Once the processes have been designed, it’s important to continuously monitor and improve them. This can be done by analyzing the performance of the system and looking for areas where improvements can be made. Common areas for improvement include reducing the number of steps required to complete a task, optimizing the performance of the system, and reducing the amount of manual work required.

  1. Automating processes

Automating processes can significantly improve the efficiency and reliability of your system. This can be done by using tools like configuration management tools, which can be used to automate the provisioning and configuration of your system. Additionally, you can use tools like database migration tools, which can be used to automate the process of migrating data between different database systems.

  1. Capacity Planning

Capacity planning is an important step in ensuring that your system is able to handle the expected load.
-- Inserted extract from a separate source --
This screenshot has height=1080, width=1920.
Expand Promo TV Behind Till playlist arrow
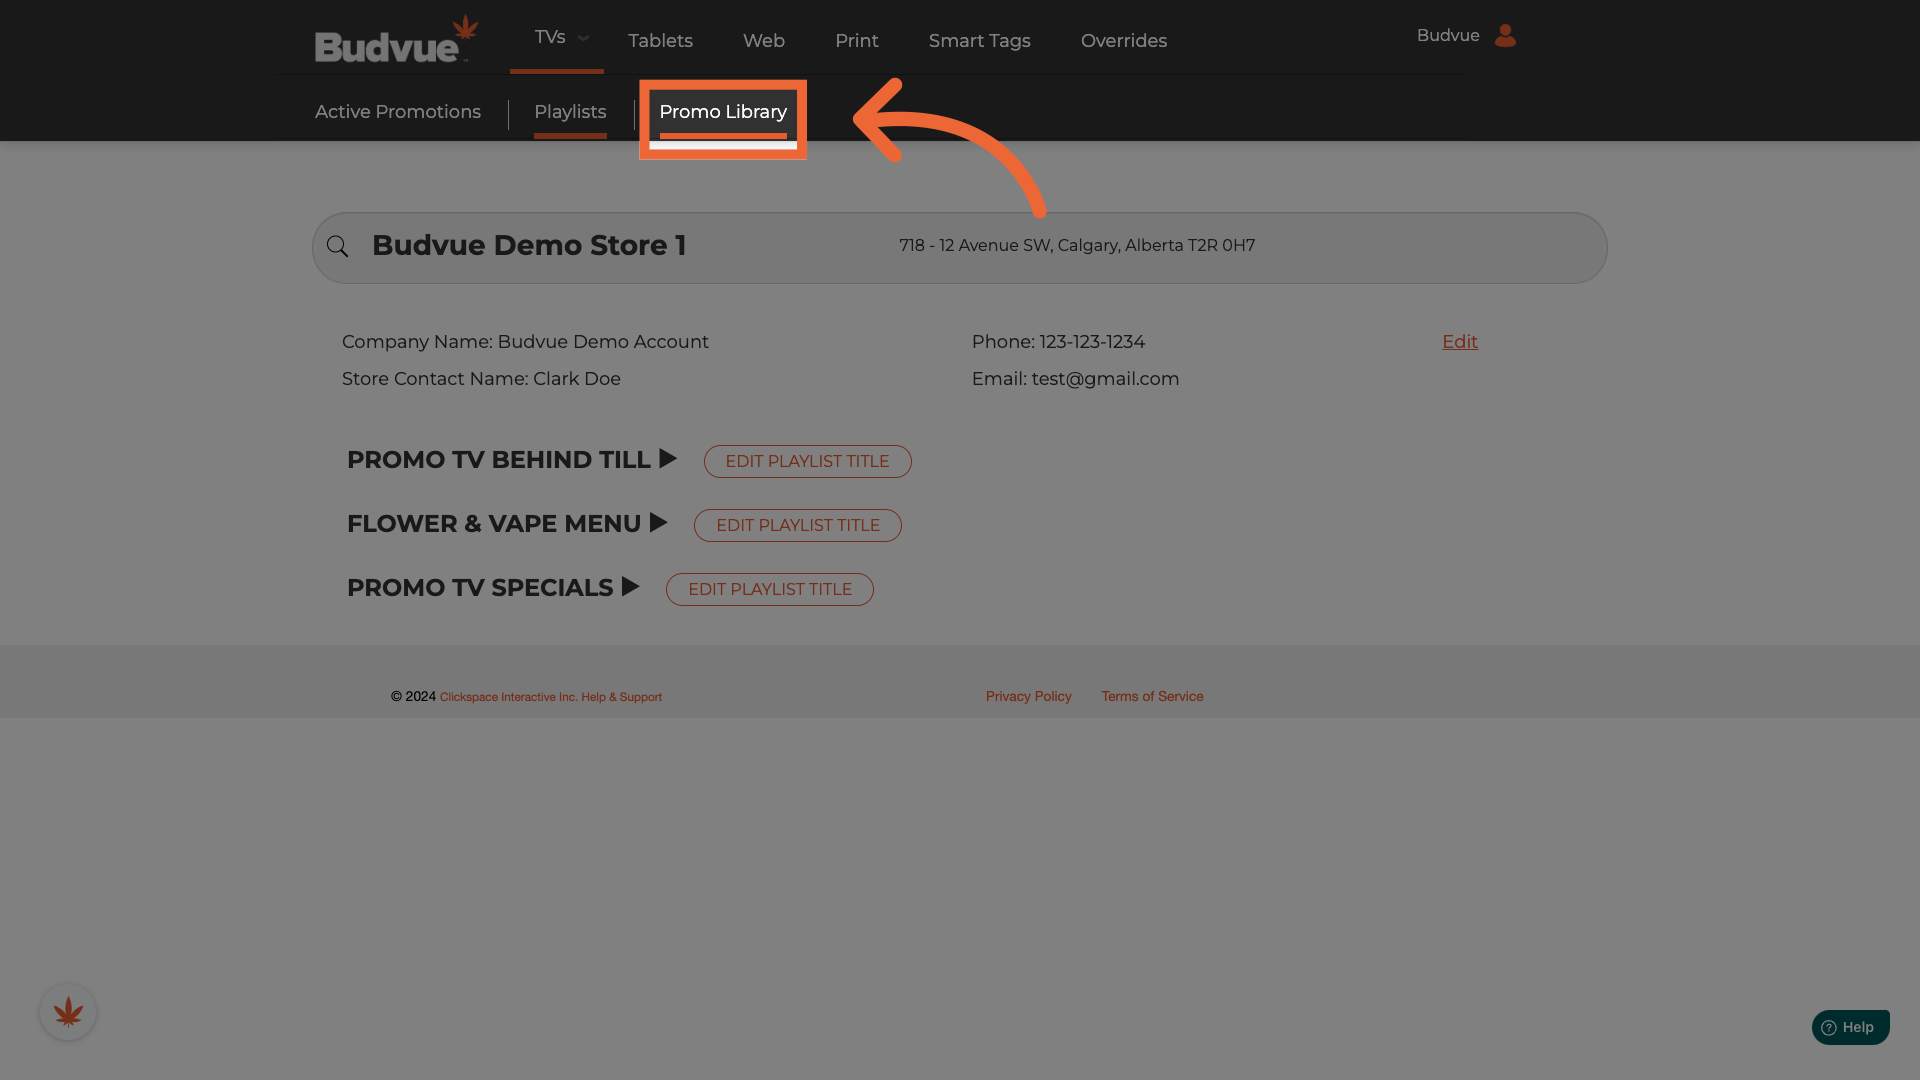click(x=668, y=459)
This involves determining the amount of resources required to support the system, and then scaling the system accordingly. This can be done by monitoring the performance of the system, and then making adjustments as needed.

In conclusion, designing, improving, and automating processes like database provision, schema migration, and capacity planning can be a challenging task, but with the right approach, it can be made much simpler. By understanding the requirements of the system, designing simple and efficient processes, continuously monitoring and improving the processes, and automating the processes, you can ensure that your system is able to handle the expected load and provide a high level of performance.